What Went Right?  England, as usual, had a very strong midfield, especially in the center. Made decent use of diagonal runs and showed good movement by their central midfielders. Defensive/holding midfielders were stout, as was the center of their defense, which was organized and disciplined for most of their stay in South Africa. England was good at defending set pieces. Best part about their attack was their forward flankers, who made very good runs into the penalty area, opened up space in the final third, and made decent service and crosses inside. Aerial ability was pretty decent.

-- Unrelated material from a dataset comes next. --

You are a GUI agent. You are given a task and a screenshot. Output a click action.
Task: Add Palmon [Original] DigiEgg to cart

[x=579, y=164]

What Went Wrong?  Attack was confused at best, atrocious at worst. England couldn’t string together enough passes to find openings. Outside of the wingers they played with virtually no pace or tempo. Their attack looked disjointed and lacked any creativity or vision. Because of this they were reduced to taking wild long range shots that came nowhere close to the target. Service up front in the form of direct passes, long balls and through balls was infuriating. They were slow and sluggish, more times than not looking like they were just standing around or had heavy weights in their boots, and even when they did play with any urgency late in games it looked more scattershot than organized. As has been the case for more than 12 years now, their finishers and target men were simply hideous, not getting on the end of whatever service they were getting and taking wildly bad shots. When that happened England would leave lots of space and gaps open in the back for their opponents to exploit, which they did. Adding insult to injury, were the recipient of probably the worst goalkeeping in the tournament. In a group they should have easily run over England just barely made it out. Just another one in a long line of recent lackluster performances by a side that thinks of itself as elite. Hard to believe that this was the side that kicked ass and took names during qualifying. They finished behind the colonies (that had to rankle).

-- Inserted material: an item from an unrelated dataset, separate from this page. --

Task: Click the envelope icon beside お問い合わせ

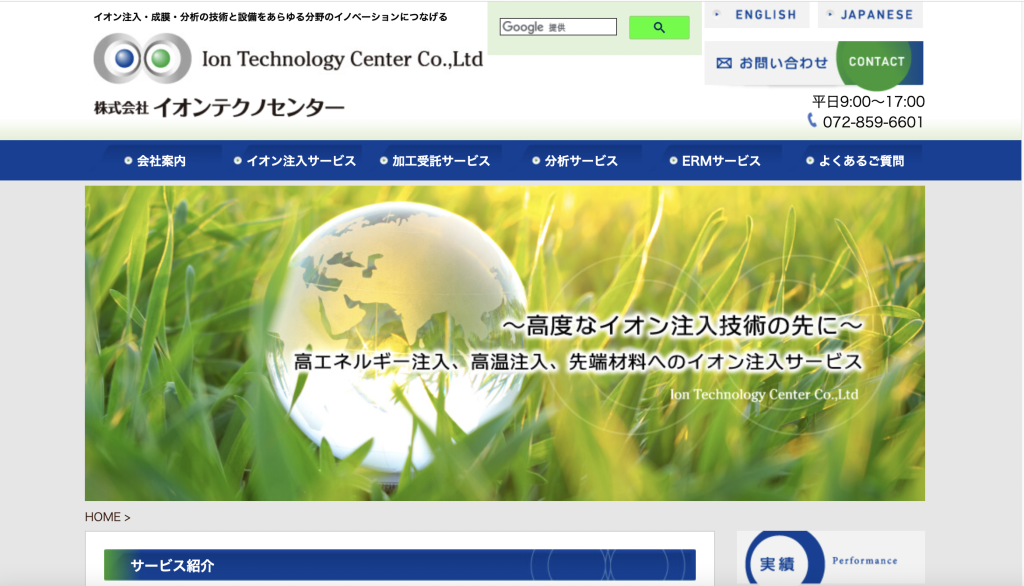Action: click(724, 63)
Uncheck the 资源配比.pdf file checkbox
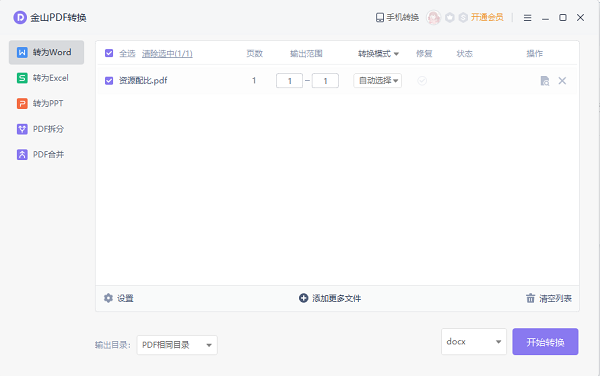The image size is (600, 376). [x=109, y=81]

Who Stepped Up To The Plate?  Wingers James Milner and Aaron Lennon were simply spectacular and clearly the best part of this side. Forward Jermaine Defoe was easily the best and most active front player they had. Matthew Upson and Gareth Barry were reliable stoppers in front of the backline. Until getting picked apart by Germany in the Round of 16, center backs John Terry and Ledley King (with an assist from Jamie Carragher and Upson surprisingly) were as good as it got. Left back Ashley Cole was his usual shutdown in the rear and was competent going forward, while right back Glen Johnson surprised us with his defensive quality. Joe Cole and Shaun Wright-Phillips played commendably off the bench.

Who Didn’t Show Up?  Goalkeeper Robert Green played the first game, totally embarrassed himself on Clint Dempsey shot he bumbled, and was never heard from again. His replacement, David James, fared only slightly better, which still wasn’t very good. The linchpins of the midfield, Frank Lampard and Steven Gerrard, were worse than four years ago and that’s saying a lot; they both played like they were confused about their roles, as if they didn’t know who was the playmaker and who was the orchestrator. Just don’t get me started on the player they expected to carry them, Wayne Rooney; he got on the end of nothing, scored nothing and created nothing. When Defoe wasn’t in the game and Rooney wasn’t the target man, Emile Heskey was; he stunk, too. Being 6’8” is not a good enough reason to keep putting Peter Crouch on the national side.

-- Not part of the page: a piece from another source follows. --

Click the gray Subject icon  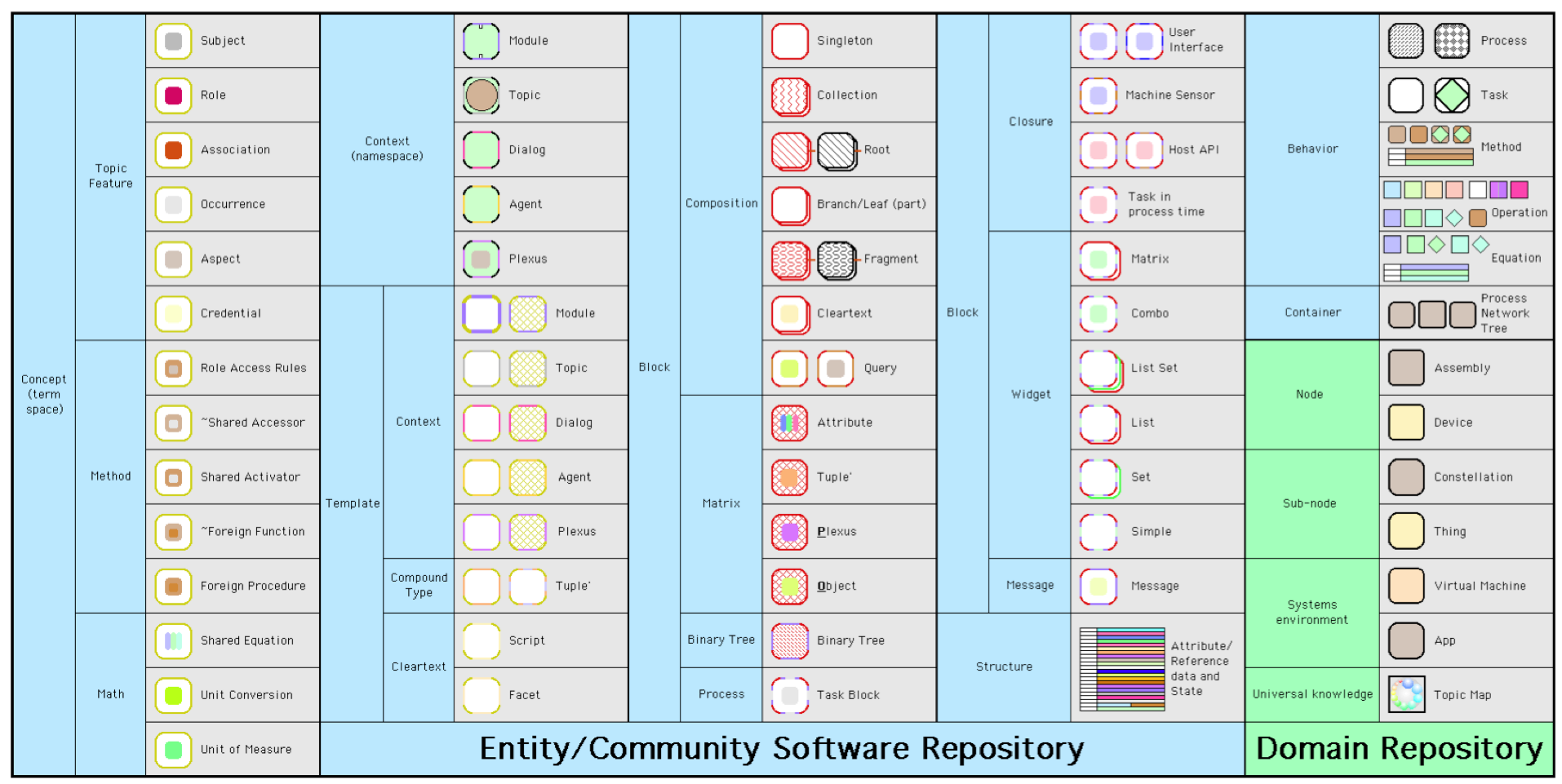point(173,41)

How Was The Coaching?  Surprisingly bad. Fabio Capello was supposed to be the uber-tactician whose refuse-to-lose quality and technical smarts would finally get England at least to the semifinals. For a side that ran over all who took the field against them for two years to play this badly at the absolute wrong time clearly is the fault of the coach. Yet England is going to keep him.

Did They Finish Where They Were Expected?  Obviously not.

Now What?  Since the English FA is intent on keeping Capello, then they will continue to run over teams in qualification for the European Championship and the World Cup. But once there, don’t expect it to get any better than this. Otherwise, do something to identify a reliable scorer up front. And Jesus, Mary and Joseph will you please, please, PLEASE get a decent goalkeeper?! For crying out loud, you are the country that gave the world Peter Shilton and Ray Clemense. If the United States has been able to find star-quality goalkeepers over the last 16 years they why the hell can’t you?!